Cathy Hutchinson hasn’t moved her limbs of her own volition for 15 years, but by imagining she was using her own hand, she controlled a robotic arm to pick up a thermos of coffee and took a sip. The technology is a neural interface system called BrainGate2, currently in clinical trials, which connects Cathy’s brain to a robot. The device is the result of over 10 years of research at Brown University and an extension of the first BrainGate in 2006, which allowed patients to control a computer cursor on a screen.
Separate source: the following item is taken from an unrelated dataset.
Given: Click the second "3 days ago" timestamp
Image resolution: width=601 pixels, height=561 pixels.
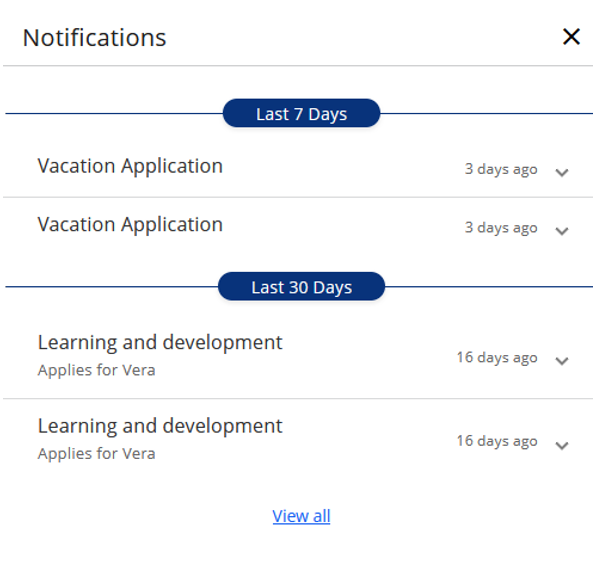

Cathy was one of two patients on the study, which was recently reported in Nature, who suffer from tetraplegia, a condition in which communication between the brain and the rest of the body is disconnected either through a stroke or damage to the spinal cord. Prof. John Donoghue, principal investigator on the BrainGate project, described their approach to Nature: “Our idea is to bypass that damaged nervous system and go directly from the brain to the outside world, so the brain signals cannot control muscles but machines and devices, like a computer or a robotic limb.” When Cathy controlled the arm with her mind to bring the coffee over for her to drink, the team was amazed.
Check out the video to see the moment for yourself:
As we previously introduced, BrainGate2 has three components: a sensor, a decoder, and assistive technology. The sensor consists of an array of 96 hair-thin electrodes the size of a children’s aspirin that is surgically implanted into the motor cortex, the part of the brain that controls body movements. Neural activity is relayed through a gold wire to a computer (the decoder), which interprets the signals and produces a command for the robot arm. Two robotic arms have been tested in the study: the DEKA Arm System and the heavier DLR Light-Weight Robot III arm from the German Aerospace Centre.
Cathy has had the BrainGate sensor implanted in her brain for the last five years, as she was involved in previous studies with the system. During testing that took place one year ago, Cathy was able to successfully raise the coffee and drink from it using BrainGate2 four times out of six attempts. In another test of the BrainGate2 system, the two patients had to reach out and grab a ball in a 30-second window, and Cathy experienced better success with the DEKA arm (46 percent success rate) than the DLR arm (21 percent).
Prof. Donoghue explained to Nature that controlling the robotic arm is much more complicated than moving the cursor on a screen in the original BrainGate study: “To move from this type of two-dimensional movement to movements involving reaching out for an object, grasping it and then guiding it in three-dimensional space is a huge step for us. It seems like more than one additional dimension in complexity.” He emphasized that a lot of work needed to be done to improve the rate and accuracy of motion as well as improving the decoding algorithms for more complex motions.
The Brown researchers already have plans to make the sensor wireless and improve the robotic arm to allow for more complicated tasks, such as brushing teeth. In the long term, an alternative approach is being considered in which the signals from the decoder are transmitted to the patient’s muscles, allowing them to reuse their own limbs.
This is a huge stride for the field of brain-computer interfaces, and will undoubtedly inspire more surgical and nonsurgical approaches. Controlling objects with the mind makes for great science fiction, but people who suffer from conditions that prohibit motion due to spinal cord damage are on the cusp of regaining a part of themselves that they thought was lost forever. Furthermore, similar technologies will open up even more possibilities for mind control of objects as the programs that can translate neural signals into instructions become more sophisticated.
“All of us were standing in awe, more or less, because we’re watching her drinking the coffee,” Prof. Donoghue commented in the video. “It was really such a stunning scene.”